→ PROBLEM DESCRIPTION:
Only the records, repeated exactly, should make up the response.

Items listed in a dataset:

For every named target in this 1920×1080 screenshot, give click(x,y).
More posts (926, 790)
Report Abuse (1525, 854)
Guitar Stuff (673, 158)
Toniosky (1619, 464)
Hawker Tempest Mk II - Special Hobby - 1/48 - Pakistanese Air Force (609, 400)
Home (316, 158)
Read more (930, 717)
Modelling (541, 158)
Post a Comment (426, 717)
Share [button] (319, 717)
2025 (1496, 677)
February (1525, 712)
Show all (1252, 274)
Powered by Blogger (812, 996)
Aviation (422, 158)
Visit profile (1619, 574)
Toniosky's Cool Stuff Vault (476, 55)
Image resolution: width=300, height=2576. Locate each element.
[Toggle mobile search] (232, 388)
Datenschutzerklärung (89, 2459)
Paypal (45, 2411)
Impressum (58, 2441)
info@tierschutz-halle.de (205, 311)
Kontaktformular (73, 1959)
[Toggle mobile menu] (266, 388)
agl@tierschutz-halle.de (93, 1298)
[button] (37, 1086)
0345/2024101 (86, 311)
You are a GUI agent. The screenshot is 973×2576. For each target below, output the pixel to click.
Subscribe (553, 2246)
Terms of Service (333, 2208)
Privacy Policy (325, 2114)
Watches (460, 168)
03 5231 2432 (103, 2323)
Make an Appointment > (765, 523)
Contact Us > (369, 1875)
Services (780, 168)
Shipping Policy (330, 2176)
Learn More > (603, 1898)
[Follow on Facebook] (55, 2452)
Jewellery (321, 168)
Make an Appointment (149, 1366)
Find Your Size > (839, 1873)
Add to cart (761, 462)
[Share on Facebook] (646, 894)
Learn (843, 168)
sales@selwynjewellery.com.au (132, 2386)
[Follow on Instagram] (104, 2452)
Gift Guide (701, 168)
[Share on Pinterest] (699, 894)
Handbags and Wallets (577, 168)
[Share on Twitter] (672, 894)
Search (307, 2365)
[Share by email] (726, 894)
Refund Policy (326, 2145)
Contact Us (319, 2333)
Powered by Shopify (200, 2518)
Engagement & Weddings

→ RESPONSE BELOW:
For every named target in this 1920×1080 screenshot, give click(x,y).
More posts (926, 790)
Report Abuse (1525, 854)
Guitar Stuff (673, 158)
Toniosky (1619, 464)
Hawker Tempest Mk II - Special Hobby - 1/48 - Pakistanese Air Force (609, 400)
Home (316, 158)
Read more (930, 717)
Modelling (541, 158)
Post a Comment (426, 717)
Share [button] (319, 717)
2025 (1496, 677)
February (1525, 712)
Show all (1252, 274)
Powered by Blogger (812, 996)
Aviation (422, 158)
Visit profile (1619, 574)
Toniosky's Cool Stuff Vault (476, 55)
Image resolution: width=300, height=2576. Locate each element.
[Toggle mobile search] (232, 388)
Datenschutzerklärung (89, 2459)
Paypal (45, 2411)
Impressum (58, 2441)
info@tierschutz-halle.de (205, 311)
Kontaktformular (73, 1959)
[Toggle mobile menu] (266, 388)
agl@tierschutz-halle.de (93, 1298)
[button] (37, 1086)
0345/2024101 (86, 311)
You are a GUI agent. The screenshot is 973×2576. For each target below, output the pixel to click.
Subscribe (553, 2246)
Terms of Service (333, 2208)
Privacy Policy (325, 2114)
Watches (460, 168)
03 5231 2432 (103, 2323)
Make an Appointment > (765, 523)
Contact Us > (369, 1875)
Services (780, 168)
Shipping Policy (330, 2176)
Learn More > (603, 1898)
[Follow on Facebook] (55, 2452)
Jewellery (321, 168)
Make an Appointment (149, 1366)
Find Your Size > (839, 1873)
Add to cart (761, 462)
[Share on Facebook] (646, 894)
Learn (843, 168)
sales@selwynjewellery.com.au (132, 2386)
[Follow on Instagram] (104, 2452)
Gift Guide (701, 168)
[Share on Pinterest] (699, 894)
Handbags and Wallets (577, 168)
[Share on Twitter] (672, 894)
Search (307, 2365)
[Share by email] (726, 894)
Refund Policy (326, 2145)
Contact Us (319, 2333)
Powered by Shopify (200, 2518)
Engagement & Weddings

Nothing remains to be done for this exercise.